Ce que cette crise révèle, c’est que nous avons perdu les moyens de raison gardée et de nous souvenir des paramètres fondamentaux de la condition humaine. Le débat d’idées s’est quant à lui envenimé d’une manière frappante, au lieu que la diversité des points de vue et des expertises conduise à une bonification de la décision publique grâce à l’intelligence collective. La « version officielle » soutenue par les autorités et la quasi-totalité des médias a souvent confiné (sans mauvais jeu de mots) à la désinformation et même à la propagande. Les études ou essais cliniques étaient par exemple publiés ou non en fonction de leurs résultats et sans discernement quant à leur bienfacture. Ceux qui osaient porter des questionnements ou même une contestation des dogmes se retrouvant quant à eux relégués au rang de « dissidents ». Dans notre pays, le débat d’idées n’a tout simplement pas eu lieu, alors qu’il est vital pour la santé collective !
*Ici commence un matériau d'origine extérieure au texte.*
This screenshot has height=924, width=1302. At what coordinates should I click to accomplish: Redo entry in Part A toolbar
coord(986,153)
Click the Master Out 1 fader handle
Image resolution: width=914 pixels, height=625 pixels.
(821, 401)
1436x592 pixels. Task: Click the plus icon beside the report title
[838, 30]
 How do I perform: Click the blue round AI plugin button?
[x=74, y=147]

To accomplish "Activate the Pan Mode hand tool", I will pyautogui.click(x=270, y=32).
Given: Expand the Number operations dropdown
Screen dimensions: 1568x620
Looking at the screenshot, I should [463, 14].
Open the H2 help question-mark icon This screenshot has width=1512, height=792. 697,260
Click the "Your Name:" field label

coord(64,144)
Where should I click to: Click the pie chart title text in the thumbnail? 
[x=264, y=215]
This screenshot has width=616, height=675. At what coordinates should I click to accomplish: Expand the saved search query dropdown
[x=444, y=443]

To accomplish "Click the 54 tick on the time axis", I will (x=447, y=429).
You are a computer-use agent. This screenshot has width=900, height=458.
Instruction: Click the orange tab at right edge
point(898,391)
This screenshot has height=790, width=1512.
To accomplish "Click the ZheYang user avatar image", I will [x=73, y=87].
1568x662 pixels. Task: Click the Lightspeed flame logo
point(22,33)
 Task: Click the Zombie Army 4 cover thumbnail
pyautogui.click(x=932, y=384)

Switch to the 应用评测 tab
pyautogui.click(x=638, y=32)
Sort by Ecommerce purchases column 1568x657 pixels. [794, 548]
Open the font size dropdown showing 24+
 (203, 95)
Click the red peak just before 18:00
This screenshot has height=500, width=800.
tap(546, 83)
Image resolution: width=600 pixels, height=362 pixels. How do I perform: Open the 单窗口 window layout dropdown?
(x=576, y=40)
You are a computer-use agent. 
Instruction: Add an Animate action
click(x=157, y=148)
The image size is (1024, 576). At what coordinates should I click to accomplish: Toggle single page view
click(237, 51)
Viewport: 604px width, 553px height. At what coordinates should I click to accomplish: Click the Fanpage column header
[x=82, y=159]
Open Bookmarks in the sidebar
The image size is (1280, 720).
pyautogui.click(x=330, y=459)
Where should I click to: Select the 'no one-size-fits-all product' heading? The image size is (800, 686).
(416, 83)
Plus de 150 personnalités britanniques du monde de la culture, dont Margaret Atwood, Salman Rushdie, Kamel Daoud ou J.K. Rowling, ont récemment signé une lettre ouverte pour protester contre le conformisme idéologique15.
« La censure, écrivent-ils, se répand également plus largement dans notre culture : une intolérance des opinions opposées, une vogue pour la honte et l’ostracisme publics, et la tendance à dissoudre des questions politiques complexes dans une certitude morale aveuglante. »
Cette interpellation signale sans doute la déliquescence en cours et le renouveau nécessaire. Nous avons en effet urgemment besoin d’un nouveau contrat social et même au-delà, d’un nouveau projet de civilisation.